Another focus area for the company was to become a focused B2B player and move out of the B2C business. The B2C business has different characteristics than B2B as it has lower margins and more regulatory issues. At the same time, the company had a hard time selling its B2B products as the customers didn’t like that Gaming Innovation Group was competing with them on their own B2C solution.

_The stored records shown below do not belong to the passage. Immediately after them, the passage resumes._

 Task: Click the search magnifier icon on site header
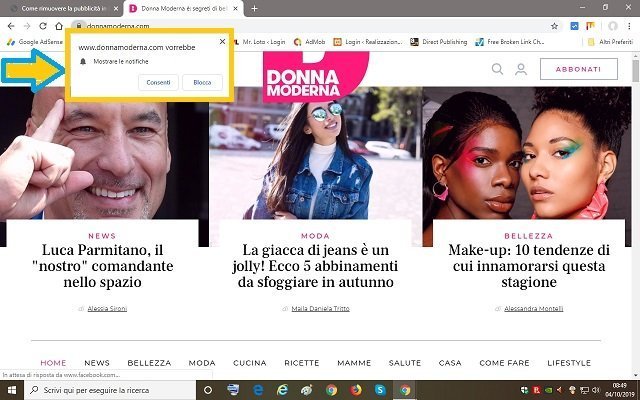point(498,70)
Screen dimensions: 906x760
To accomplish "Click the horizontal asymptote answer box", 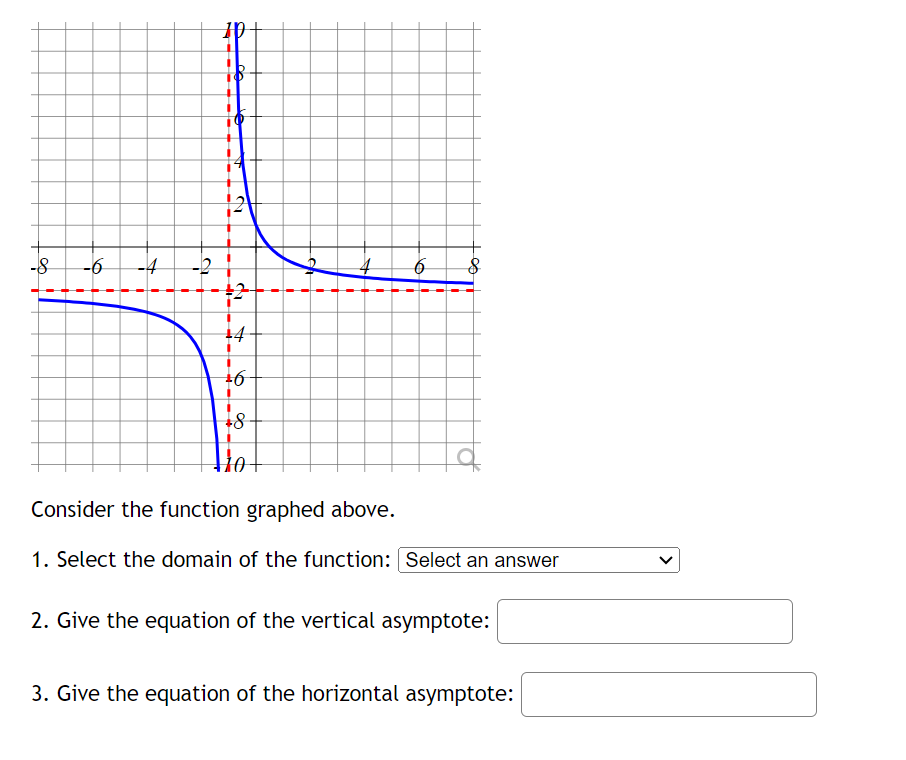I will 668,693.
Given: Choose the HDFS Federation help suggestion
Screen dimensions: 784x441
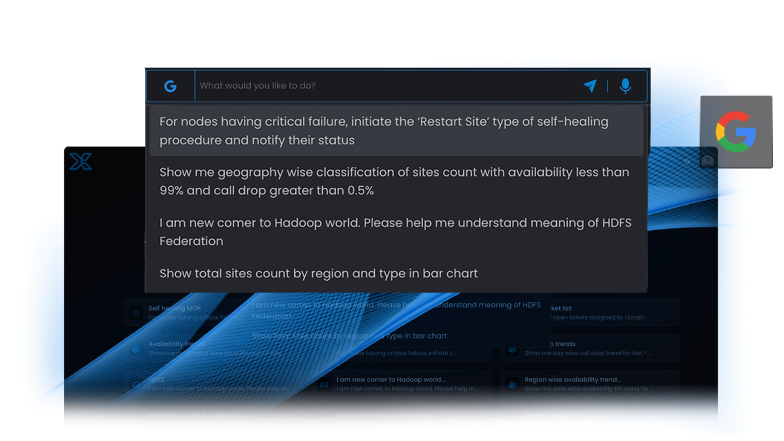Looking at the screenshot, I should click(x=397, y=232).
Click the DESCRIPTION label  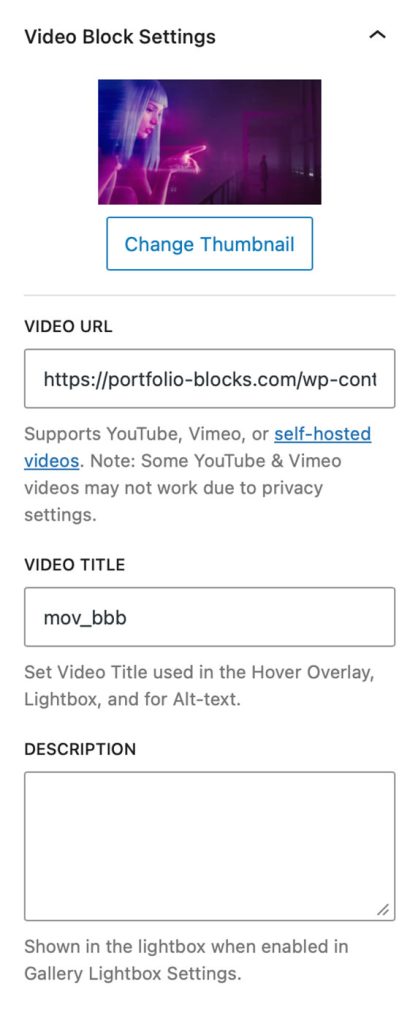[80, 749]
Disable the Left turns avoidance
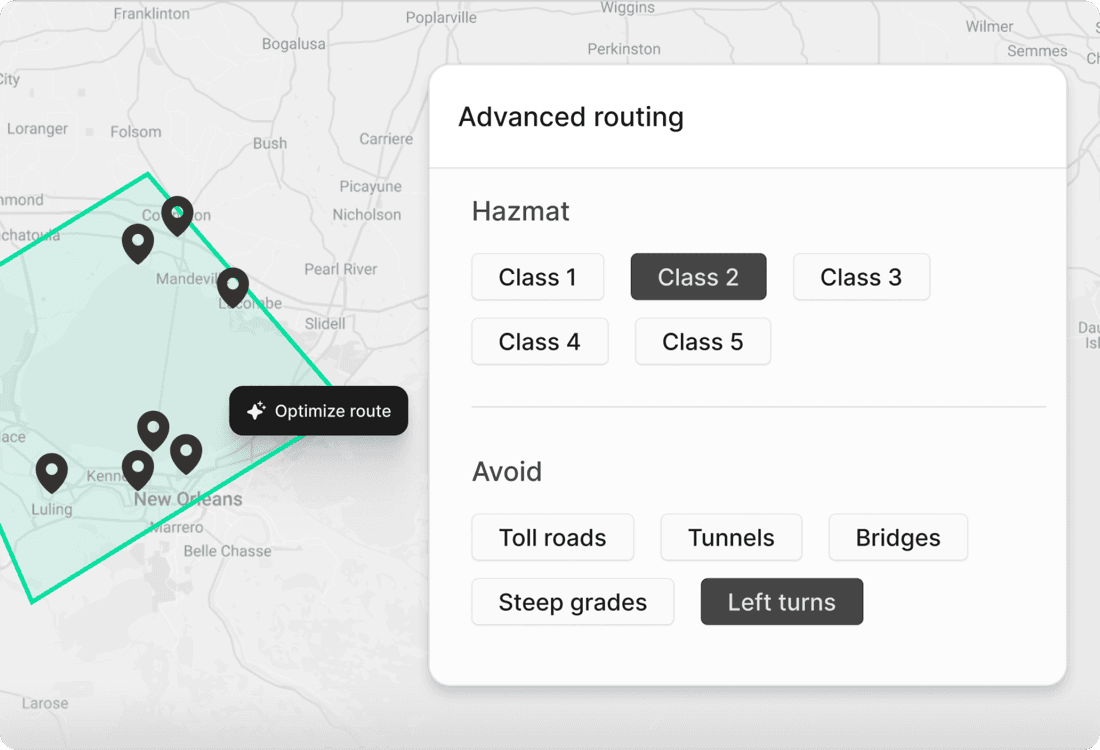The width and height of the screenshot is (1100, 750). 781,601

After only 5 months in the job Richard managed to sell the B2C brands to Betsson:

https://www.gig.com/news/gaming-innovation-group-divesting-its-b2c-vertical-to-betsson-group/

The cash consideration was slightly lower than what I had hoped for, but GIG was stuck between a rock and hard place here, as all potential buyers knew GIG wanted to get rid of the assets and had a debt maturity coming up. Despite the slightly low cash consideration Richard managed to sign Betsson on a long-term platform deal strengthening the B2B business going forward.

After the completion of the sale in April 2020, GIG paid down their outstanding bond which significantly improved the debt situation as the remaining amount is due 2022.

4) Aligned the cost structure and culture

GIG was always known as a company with a quite lavish cost structure, related to their efforts in employing a “Silicon Valley” mentality.

Here is an example of the new 2017 headquarter with private chefs, baristas, etc.

The company throwing expensive parties with Steve Wozniak as a guest speaker:

This strategy seemed perfect in an environment with endless opportunities and a fight to attract talent. But the company never got the culture to be about executing on their goals, signing deals, and keeping development programs on budget and on time.

Richard quickly went to work to change the cost structure to the future need of the company:

Gaming Innovation Group

Read the full report here.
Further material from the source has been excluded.